[Start of DATA RECORDS]

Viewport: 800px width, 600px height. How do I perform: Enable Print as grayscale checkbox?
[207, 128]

[End of DATA RECORDS]
[Start of DATA RECORDS]

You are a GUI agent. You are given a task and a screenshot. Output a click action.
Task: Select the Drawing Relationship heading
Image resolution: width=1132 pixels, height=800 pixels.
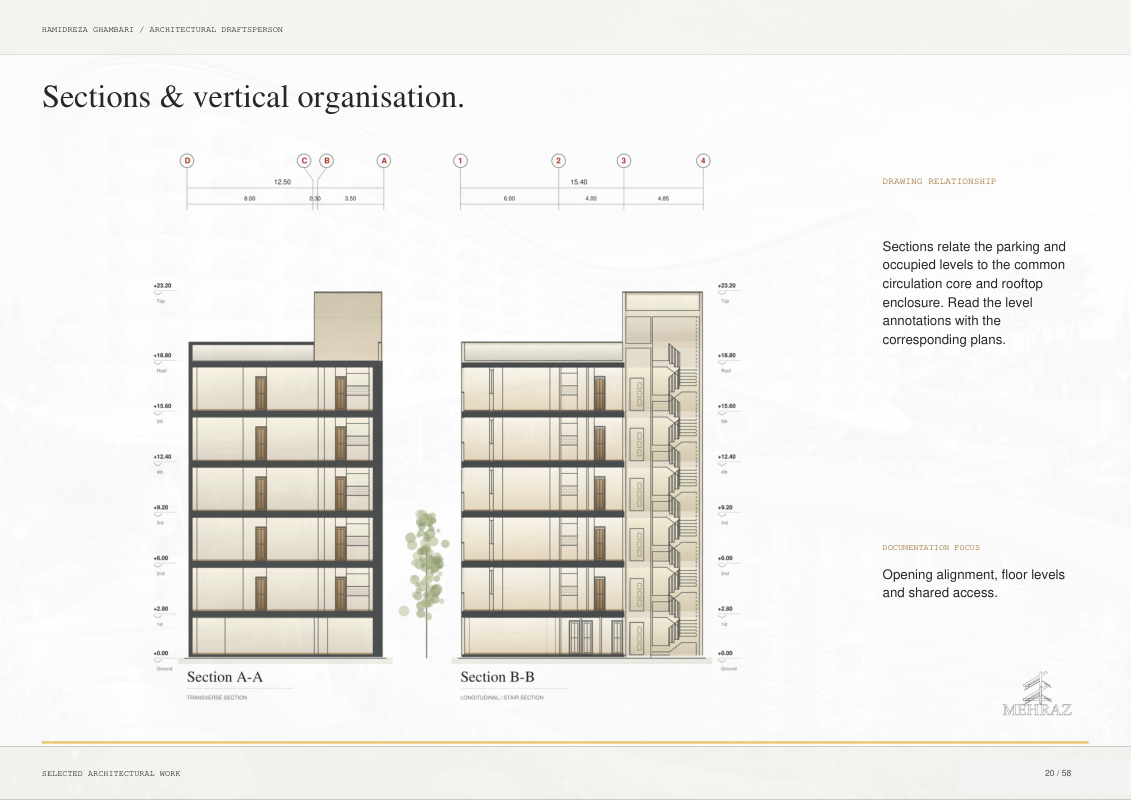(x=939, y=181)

[End of DATA RECORDS]

• _EXERCISE TASK_:
Write out, word for word, the lines of the entries from the one containing "You are a GUI" through the one containing "(x=939, y=181)". Leave the pictures out.

• _TASK RESPONSE_:
You are a GUI agent. You are given a task and a screenshot. Output a click action.
Task: Select the Drawing Relationship heading
Image resolution: width=1132 pixels, height=800 pixels.
(x=939, y=181)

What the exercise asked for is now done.